Actually, I read a very good (I thought) analysis by a Spanish blogger who seems to have some inside knowledge of the Vatican. He said that Benedict simply felt that he could not handle the Curia anymore, and that Benedict is genuinely frail and fears that if anything further happens to him, the Curia will simply take over and do whatever its members feel like doing. They have NOT been supportive of BXVI, and have in fact impeded and undermined him (the whole Vatileaks mess, the mishandling of the Williams matter, and the failure to enforce his decrees in the sex abuse cases or even his decree making the Latin Mass more available are all attributable to various members of the Curia - and may well have been intentional rather than the product of incompetence, in many cases).
The blogger explained that BXVI had seen JPII grow weaker and unable to control these apparatchiks, who simply ignored his directives and did what they wanted, often invoking his name because he was by then so out of it that he couldn’t oppose them. So essentially, because of the Pope’s weakness, the Church was being governed by a bunch of faithless, useless (mostly) Italian bureaucrats. BXVI did not want this to happen to him or the Church under his authority.
I think one of the major tasks of the next Pope will be to blast the lairs of the Curia and get rid of most of them with some kind of major reorganization. One of BXVI’s problems was probably that, after all his years at the Vatican, he was too well known to the Curia and too accustomed to the dysfunctional situtation to immediately take the steps necessary when he took over.

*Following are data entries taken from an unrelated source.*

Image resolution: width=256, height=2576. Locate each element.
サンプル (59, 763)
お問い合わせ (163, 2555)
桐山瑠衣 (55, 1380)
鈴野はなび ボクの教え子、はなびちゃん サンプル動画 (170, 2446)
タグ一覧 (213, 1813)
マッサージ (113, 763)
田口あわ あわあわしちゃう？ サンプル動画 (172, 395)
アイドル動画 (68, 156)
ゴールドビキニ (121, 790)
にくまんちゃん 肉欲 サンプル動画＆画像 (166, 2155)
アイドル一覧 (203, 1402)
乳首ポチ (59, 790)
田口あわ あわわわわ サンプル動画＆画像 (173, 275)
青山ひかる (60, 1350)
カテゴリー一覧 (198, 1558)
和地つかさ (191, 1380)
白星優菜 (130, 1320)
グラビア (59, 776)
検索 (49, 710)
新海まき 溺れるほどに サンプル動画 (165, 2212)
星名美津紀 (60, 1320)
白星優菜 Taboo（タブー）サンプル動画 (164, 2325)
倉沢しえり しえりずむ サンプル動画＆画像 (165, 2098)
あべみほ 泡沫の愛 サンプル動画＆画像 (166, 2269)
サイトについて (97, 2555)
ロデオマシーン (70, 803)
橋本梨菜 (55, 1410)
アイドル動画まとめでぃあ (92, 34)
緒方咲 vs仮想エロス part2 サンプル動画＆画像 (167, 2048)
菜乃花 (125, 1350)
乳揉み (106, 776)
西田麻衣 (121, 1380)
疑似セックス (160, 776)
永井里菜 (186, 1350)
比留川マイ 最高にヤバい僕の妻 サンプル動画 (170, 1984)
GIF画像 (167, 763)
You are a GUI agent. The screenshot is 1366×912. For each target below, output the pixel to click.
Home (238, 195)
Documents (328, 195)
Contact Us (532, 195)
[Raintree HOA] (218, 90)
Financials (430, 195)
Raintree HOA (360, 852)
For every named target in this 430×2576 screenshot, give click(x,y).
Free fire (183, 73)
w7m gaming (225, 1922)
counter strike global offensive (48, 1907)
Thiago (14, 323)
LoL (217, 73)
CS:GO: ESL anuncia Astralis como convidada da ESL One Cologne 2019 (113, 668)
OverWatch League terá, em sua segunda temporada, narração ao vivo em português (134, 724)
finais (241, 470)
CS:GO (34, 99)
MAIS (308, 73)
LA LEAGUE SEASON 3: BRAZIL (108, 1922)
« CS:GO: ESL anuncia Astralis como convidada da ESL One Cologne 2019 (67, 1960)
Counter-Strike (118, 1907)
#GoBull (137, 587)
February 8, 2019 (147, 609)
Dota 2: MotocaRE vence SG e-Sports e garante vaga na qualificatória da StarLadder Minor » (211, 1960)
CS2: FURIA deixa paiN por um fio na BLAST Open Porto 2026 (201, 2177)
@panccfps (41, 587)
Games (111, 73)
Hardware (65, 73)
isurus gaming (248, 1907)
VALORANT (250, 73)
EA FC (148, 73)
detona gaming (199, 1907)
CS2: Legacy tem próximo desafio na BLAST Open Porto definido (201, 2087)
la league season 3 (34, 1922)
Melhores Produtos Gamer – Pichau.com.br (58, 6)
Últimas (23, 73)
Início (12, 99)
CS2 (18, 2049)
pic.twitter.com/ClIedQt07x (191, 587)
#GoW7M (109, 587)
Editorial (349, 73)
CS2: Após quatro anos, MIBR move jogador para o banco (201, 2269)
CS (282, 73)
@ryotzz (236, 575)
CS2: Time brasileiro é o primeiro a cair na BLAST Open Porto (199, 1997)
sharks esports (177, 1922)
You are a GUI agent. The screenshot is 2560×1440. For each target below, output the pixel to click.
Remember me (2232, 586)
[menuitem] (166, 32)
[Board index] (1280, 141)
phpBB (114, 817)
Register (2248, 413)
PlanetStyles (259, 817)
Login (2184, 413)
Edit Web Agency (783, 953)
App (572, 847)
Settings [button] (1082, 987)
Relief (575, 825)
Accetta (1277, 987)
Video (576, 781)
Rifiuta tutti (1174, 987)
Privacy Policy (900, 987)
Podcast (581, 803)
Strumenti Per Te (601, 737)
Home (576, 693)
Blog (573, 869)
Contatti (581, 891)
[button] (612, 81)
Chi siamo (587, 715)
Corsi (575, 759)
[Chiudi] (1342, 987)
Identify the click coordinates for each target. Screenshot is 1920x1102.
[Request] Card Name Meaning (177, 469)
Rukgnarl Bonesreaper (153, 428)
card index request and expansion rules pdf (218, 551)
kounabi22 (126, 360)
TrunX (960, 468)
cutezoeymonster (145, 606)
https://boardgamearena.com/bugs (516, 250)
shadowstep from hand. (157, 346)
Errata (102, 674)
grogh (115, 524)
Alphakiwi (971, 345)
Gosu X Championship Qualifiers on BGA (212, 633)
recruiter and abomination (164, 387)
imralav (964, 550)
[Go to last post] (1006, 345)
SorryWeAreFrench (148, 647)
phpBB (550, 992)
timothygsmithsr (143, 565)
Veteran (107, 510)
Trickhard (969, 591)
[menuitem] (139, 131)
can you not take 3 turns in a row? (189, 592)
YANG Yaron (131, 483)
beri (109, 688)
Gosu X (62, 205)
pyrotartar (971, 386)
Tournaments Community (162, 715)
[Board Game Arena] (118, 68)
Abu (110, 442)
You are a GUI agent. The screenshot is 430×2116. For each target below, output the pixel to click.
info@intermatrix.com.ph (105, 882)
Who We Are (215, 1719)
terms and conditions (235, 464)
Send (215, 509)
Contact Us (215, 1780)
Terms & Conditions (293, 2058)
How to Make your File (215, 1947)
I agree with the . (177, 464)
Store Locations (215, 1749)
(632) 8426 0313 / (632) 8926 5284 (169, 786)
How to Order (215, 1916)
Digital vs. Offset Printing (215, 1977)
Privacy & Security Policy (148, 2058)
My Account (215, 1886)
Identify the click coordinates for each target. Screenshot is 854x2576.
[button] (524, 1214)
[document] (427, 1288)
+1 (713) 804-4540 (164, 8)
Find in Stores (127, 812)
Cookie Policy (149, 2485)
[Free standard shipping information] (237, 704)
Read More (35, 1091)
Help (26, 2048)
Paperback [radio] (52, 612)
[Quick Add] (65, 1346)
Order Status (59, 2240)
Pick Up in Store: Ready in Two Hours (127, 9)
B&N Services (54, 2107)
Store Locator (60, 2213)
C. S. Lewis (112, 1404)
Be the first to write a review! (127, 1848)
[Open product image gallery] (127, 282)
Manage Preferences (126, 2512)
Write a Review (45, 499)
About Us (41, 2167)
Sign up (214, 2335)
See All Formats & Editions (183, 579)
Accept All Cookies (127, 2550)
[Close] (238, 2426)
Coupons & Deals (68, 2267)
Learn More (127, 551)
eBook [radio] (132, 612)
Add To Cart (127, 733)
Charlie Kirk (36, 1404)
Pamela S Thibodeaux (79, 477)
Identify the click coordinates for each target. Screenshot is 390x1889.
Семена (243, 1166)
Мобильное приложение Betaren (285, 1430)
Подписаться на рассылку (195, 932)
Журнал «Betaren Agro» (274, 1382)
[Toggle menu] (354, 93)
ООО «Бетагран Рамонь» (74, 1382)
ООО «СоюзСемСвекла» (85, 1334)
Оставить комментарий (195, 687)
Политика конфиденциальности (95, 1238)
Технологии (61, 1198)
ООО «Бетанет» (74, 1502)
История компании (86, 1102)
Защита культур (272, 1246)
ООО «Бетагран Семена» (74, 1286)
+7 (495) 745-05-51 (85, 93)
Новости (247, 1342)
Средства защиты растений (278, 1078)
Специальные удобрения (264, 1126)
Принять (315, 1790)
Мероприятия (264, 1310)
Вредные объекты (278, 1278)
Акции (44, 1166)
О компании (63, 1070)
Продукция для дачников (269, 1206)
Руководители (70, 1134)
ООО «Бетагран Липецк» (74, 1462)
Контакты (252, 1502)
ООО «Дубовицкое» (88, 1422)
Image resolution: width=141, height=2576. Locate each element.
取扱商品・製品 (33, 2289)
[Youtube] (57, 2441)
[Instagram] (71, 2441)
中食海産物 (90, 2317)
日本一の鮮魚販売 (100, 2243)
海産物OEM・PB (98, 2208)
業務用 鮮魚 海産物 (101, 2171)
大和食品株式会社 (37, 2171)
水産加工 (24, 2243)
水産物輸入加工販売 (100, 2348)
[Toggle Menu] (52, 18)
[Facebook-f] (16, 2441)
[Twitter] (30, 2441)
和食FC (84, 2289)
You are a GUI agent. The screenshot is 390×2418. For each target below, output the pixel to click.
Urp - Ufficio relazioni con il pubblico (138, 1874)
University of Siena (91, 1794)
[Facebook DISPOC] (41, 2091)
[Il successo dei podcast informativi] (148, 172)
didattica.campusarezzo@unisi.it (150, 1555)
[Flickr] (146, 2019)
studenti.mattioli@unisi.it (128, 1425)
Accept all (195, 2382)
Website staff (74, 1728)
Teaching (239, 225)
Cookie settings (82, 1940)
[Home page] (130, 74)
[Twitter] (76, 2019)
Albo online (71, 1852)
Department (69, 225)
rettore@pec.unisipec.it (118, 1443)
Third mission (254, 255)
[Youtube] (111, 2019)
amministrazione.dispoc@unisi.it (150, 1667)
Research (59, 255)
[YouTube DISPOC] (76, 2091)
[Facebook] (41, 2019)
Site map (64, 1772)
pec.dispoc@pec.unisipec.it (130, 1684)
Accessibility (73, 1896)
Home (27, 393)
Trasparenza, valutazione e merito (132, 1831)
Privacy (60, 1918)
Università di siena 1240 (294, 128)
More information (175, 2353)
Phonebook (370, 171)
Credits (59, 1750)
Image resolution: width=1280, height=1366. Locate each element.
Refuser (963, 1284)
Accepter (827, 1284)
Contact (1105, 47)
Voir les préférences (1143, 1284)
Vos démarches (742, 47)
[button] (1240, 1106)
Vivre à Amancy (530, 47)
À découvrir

This let it fester and gave them time to dig themselves in more deeply.
That’s also the reason that he did this so abruptly, catching them completely off guard - so they would not have time to plot.
My God bless Pope Benedict in his final years and embrace him when he returns home.
...or what the ELCA is to Lutheranism.
The Catholic Reporter is NOT Catholic. It reminds me of Catholics for “Choice.”
Please don’t believe anything they say.
I was wondering if this is the CINO paper that was told by the local bishop or archbishop to stop using “Catholic” in its title to imply it’s part of or i communion with the Roman Catholic Church. From your comment, I take it that it is that paper.
I believe I recall my wife (Cradle Catholic) telling me (recent convert) that either their home bishop or the USCCB that the above "religion" news-rag could no longer legitimately use the word "Catholic" in their name.
“..either their home bishop or the USCCB that the above “religion” news-rag could no longer legitimately use the word “Catholic” in their name.
Yes, you are correct. Coincidentally my husband told me, less than one-half hour ago, that he read that the Bishops told them not to use Catholic, but they refused.
Glad we’re doing our part in getting the truth out about this NON-Catholic fake, spinning “news.”
“..either their home bishop or the USCCB that the above “religion” news-rag could no longer legitimately use the word “Catholic” in their name.
Yes, you are correct. Coincidentally my husband told me, less than one-half hour ago, that he read that the Bishops told them not to use Catholic, but they refused.
Glad we’re doing our part in getting the truth out about this NON-Catholic fake, spinning “news.”